THE NFL ON CBS's primary game broadcast in digital television's highest definition format, 1080i, also will be made available to subscribers of DIRECTV's exclusive NFL SUNDAY TICKET package throughout the 17-week regular-season schedule. Both over the air and DIRECTV customers must have appropriate HD-enabled equipment to be able to view the games. The HD games will be regionalized on the CBS Television Network, but on NFL SUNDAY TICKET will be subject to the NFL's hometown blackout rule only when the hometown stadium is not sold out. The designation of the HD game will be determined on a week-to-week basis. These games are being offered as part of a five-year agreement with the National Football League for exclusive rights to NFL SUNDAY TICKET. The agreement between CBS and DIRECTV is for the 2003 regular-season only and will be evaluated for renewal after the 2003 season. 
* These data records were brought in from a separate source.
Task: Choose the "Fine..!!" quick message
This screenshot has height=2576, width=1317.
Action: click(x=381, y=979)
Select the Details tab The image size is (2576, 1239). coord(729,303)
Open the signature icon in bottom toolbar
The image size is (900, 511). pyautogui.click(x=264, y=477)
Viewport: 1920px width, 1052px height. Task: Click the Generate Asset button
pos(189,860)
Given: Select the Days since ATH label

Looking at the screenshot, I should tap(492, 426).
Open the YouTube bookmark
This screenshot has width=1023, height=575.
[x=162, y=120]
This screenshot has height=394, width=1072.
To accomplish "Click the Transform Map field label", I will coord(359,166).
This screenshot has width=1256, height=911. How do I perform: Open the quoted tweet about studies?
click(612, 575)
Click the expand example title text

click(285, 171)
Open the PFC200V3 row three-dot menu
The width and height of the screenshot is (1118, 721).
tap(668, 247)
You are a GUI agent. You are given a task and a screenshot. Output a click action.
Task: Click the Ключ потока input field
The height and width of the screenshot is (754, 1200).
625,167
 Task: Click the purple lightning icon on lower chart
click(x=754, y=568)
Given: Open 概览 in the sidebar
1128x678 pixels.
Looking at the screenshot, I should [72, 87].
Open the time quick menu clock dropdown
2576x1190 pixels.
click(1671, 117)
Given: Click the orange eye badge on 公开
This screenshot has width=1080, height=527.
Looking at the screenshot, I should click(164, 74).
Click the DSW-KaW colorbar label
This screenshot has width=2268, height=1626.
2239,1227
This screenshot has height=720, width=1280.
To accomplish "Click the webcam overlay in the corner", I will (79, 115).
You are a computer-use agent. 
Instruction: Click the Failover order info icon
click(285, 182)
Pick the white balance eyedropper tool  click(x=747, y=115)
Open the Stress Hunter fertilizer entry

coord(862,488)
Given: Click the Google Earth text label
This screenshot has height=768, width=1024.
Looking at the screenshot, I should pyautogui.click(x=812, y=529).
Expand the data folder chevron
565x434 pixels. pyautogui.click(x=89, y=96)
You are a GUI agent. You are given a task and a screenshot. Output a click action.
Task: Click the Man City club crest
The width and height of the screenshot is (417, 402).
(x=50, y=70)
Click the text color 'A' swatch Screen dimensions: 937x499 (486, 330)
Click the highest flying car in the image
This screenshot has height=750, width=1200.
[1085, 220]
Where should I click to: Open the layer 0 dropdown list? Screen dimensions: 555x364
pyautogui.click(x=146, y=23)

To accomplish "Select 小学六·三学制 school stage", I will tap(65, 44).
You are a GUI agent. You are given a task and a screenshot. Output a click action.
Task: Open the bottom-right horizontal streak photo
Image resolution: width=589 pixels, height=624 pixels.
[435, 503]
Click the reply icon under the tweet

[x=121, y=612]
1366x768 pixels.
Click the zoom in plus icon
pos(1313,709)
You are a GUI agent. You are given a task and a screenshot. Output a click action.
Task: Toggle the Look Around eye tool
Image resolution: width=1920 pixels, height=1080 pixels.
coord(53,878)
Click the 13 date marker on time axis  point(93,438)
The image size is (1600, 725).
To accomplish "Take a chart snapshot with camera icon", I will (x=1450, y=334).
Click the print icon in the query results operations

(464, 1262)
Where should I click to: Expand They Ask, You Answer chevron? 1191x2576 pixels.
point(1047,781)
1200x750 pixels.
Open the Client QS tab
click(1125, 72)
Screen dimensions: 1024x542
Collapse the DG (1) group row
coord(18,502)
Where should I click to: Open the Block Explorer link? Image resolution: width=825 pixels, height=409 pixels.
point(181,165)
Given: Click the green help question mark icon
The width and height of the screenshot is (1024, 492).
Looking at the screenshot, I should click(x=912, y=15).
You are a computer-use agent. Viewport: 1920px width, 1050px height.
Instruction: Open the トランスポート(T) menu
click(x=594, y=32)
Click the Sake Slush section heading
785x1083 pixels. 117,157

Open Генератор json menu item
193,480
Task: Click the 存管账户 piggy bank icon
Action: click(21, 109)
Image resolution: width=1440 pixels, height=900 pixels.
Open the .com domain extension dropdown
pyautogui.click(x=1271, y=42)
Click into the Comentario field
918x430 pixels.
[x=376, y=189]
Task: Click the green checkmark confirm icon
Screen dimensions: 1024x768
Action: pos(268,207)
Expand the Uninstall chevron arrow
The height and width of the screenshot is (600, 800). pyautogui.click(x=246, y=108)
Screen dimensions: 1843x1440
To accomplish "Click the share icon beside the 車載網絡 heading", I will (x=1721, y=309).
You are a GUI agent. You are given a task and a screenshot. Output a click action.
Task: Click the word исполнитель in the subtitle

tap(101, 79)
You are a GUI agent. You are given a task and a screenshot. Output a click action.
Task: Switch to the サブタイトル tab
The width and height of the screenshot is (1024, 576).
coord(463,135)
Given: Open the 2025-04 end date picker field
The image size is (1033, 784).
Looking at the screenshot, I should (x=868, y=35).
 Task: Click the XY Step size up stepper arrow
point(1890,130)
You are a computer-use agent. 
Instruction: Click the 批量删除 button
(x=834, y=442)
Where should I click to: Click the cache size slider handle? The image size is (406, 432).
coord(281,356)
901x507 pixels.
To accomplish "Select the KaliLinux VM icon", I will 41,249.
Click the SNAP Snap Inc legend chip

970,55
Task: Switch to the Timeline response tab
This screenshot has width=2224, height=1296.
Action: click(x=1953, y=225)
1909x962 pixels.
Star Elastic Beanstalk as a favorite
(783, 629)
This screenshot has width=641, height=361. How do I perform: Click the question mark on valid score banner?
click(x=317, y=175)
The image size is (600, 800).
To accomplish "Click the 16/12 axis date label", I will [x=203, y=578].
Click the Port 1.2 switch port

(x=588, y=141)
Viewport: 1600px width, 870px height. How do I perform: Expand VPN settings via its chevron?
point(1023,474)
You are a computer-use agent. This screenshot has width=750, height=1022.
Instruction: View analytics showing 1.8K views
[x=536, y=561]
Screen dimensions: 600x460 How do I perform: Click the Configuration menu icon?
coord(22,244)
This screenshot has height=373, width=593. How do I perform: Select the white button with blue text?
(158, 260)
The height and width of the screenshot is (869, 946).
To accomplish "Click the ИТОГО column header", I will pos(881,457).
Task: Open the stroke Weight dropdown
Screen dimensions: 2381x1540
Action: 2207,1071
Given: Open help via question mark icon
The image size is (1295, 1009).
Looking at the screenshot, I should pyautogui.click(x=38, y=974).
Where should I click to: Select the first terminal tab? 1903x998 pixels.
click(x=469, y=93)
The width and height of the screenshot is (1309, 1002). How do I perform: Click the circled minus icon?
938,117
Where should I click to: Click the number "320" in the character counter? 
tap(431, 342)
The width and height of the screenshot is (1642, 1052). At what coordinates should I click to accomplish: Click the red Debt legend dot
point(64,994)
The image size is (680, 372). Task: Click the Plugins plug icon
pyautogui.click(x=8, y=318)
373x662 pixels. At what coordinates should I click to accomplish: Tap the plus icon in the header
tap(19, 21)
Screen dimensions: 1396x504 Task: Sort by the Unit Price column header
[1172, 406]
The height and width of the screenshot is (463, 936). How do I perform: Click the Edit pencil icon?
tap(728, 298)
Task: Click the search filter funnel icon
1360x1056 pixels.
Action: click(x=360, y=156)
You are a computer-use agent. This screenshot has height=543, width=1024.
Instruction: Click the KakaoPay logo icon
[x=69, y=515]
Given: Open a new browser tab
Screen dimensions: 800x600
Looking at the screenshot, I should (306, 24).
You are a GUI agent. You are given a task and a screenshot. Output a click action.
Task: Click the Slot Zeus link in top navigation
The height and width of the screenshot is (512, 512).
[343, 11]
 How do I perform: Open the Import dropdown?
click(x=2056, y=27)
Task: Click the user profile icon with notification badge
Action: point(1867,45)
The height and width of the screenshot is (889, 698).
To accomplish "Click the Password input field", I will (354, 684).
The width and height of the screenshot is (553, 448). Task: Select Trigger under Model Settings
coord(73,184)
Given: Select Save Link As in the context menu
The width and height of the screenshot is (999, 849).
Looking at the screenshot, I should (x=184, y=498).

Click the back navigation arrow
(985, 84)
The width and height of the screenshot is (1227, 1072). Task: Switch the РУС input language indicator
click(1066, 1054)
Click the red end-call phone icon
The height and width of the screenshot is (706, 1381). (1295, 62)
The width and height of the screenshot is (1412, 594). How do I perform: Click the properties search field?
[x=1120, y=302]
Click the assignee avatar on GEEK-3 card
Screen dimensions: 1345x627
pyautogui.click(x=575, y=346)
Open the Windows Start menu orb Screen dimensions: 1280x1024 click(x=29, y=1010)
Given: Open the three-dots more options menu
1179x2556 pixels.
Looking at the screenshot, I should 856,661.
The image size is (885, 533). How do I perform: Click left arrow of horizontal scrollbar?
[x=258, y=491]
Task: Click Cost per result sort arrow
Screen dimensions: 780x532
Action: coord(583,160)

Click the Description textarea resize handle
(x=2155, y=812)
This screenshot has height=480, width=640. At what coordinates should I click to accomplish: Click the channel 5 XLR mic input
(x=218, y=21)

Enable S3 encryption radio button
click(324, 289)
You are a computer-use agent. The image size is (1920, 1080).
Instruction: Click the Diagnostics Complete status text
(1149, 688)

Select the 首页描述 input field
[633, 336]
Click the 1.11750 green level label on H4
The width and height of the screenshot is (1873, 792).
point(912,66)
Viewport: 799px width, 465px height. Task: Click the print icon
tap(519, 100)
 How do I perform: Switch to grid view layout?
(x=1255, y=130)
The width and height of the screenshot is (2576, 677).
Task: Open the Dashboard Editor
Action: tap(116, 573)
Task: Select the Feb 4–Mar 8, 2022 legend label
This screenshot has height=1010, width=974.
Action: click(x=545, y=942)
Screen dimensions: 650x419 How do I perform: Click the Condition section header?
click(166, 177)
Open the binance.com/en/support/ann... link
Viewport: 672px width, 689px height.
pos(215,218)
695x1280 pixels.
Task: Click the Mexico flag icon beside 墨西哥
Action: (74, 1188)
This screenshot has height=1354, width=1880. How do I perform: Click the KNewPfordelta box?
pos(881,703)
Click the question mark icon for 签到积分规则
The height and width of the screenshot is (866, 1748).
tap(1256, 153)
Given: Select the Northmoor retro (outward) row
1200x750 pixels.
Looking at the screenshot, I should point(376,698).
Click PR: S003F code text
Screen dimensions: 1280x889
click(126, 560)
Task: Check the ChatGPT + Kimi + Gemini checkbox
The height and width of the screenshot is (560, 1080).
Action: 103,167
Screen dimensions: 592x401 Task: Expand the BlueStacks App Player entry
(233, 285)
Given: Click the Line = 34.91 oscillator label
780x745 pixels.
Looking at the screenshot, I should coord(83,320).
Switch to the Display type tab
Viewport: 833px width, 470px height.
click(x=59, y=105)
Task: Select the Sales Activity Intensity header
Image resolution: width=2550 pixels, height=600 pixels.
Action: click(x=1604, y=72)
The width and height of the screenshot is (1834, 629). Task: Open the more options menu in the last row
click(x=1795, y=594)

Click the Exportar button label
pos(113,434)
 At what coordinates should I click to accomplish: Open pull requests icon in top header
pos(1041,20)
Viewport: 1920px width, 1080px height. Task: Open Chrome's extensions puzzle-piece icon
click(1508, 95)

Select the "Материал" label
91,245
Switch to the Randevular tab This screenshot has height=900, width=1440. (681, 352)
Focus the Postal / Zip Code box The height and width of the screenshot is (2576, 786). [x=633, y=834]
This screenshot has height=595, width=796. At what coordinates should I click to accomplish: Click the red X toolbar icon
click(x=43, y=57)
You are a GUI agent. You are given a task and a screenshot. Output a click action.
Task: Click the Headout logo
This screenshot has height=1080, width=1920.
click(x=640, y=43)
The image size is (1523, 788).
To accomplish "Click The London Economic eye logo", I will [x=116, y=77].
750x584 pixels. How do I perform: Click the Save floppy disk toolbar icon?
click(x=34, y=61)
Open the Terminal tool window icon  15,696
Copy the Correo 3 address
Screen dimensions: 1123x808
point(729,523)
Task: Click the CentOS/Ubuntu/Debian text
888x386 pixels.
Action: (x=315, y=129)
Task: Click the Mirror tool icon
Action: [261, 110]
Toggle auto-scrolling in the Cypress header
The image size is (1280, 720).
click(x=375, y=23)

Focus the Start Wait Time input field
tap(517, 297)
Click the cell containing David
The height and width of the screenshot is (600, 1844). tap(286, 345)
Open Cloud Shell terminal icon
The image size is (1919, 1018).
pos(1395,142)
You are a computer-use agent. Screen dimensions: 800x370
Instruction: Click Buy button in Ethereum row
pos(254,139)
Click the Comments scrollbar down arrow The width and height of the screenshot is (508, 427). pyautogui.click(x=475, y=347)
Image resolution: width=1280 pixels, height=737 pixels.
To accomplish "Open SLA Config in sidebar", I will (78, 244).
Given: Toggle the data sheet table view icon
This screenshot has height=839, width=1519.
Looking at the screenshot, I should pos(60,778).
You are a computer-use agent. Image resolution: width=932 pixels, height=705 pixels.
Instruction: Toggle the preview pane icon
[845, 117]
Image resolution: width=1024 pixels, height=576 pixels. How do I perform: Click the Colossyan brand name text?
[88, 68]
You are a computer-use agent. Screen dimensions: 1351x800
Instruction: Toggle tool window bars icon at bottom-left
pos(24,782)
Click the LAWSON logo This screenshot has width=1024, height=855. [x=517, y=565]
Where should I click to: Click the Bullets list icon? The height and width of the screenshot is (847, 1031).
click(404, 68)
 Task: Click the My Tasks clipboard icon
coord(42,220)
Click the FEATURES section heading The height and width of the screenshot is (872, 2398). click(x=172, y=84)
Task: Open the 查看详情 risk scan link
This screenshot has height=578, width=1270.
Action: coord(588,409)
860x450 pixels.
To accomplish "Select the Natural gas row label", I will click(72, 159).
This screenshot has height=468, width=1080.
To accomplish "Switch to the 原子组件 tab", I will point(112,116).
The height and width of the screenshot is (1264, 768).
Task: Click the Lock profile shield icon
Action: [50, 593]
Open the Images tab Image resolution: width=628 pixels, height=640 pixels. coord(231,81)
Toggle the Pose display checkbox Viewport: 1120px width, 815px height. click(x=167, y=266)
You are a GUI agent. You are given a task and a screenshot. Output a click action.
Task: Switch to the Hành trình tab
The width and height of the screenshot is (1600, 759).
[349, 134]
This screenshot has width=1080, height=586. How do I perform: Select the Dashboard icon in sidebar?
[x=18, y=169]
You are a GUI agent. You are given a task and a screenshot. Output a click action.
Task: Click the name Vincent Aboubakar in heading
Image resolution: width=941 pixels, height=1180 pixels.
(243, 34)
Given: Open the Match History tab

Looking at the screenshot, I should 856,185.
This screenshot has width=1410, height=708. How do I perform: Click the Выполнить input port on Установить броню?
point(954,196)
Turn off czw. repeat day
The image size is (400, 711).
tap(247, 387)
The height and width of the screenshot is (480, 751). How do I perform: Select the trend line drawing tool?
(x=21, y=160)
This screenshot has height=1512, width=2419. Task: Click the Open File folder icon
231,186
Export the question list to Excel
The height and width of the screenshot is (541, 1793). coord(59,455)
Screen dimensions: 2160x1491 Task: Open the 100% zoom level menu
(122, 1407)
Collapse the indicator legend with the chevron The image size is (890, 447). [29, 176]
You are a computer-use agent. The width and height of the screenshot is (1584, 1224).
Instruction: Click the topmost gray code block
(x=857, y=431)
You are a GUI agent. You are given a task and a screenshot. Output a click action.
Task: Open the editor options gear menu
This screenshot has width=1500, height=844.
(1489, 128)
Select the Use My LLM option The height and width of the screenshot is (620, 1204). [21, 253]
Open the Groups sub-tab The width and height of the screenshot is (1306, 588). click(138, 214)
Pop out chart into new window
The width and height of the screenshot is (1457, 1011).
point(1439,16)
The unified productions for the Standard Definition and HD telecasts will feature the same game announcers, camera angles, replays and graphics. Each HD game also will be broadcast in 5.1 digital dolby surround sound. Coupled with the clarity of 1080 lines of picture resolution, the HD broadcast will bring the stadium experience to the viewers' home. 

"There is no better sports property than the NFL to showcase what HDTV can mean for viewers," said McManus. "CBS is the undisputed leader in HDTV programming, and we are proud to partner with DIRECTV in furthering our commitment to something that is making sports programming more enjoyable everyday." 

"Avid football fans turn to DIRECTV for the most comprehensive football coverage every Sunday during the regular season, and our agreement with CBS to offer NFL games in HDTV for the first time makes our exclusive NFL SUNDAY TICKET package even more appealing," said Austin. "Only DIRECTV has NFL SUNDAY TICKET and only DIRECTV will offer NFL games in HDTV nationwide. Try as it might, cable just can't match us." 

CBS Sports was the first ever to broadcast a professional football game in high definition format on Sunday, November 8, 1998 when the historic broadcast featured the AFC East Division co-leaders, Buffalo Bills against the New York Jets live on the CBS Television Network. The game was the first of four high definition games presented by CBS Sports during the 1998 season. The initial game, which served as a test of CBS's HDTV capabilities, was transmitted in high definition only from WCBS-TV New York. The three subsequent high definition match ups were transmitted nationally to all CBS Owned stations and affiliates with digital capability. The live HDTV telecasts were produced and transmitted independent of the regularly scheduled CBS Sports National Football League coverage that was broadcast on the traditional analog network. CBS also had an agreement with DIRECTV to give these games national distribution in HD.


----------



## DCSholtis (Aug 7, 2002)

Damnit I was going to wait until the holidays to update my system for HD in time for the HD DirectPVR now this announcement means I might have to do it before the season starts....this is great!!!!


----------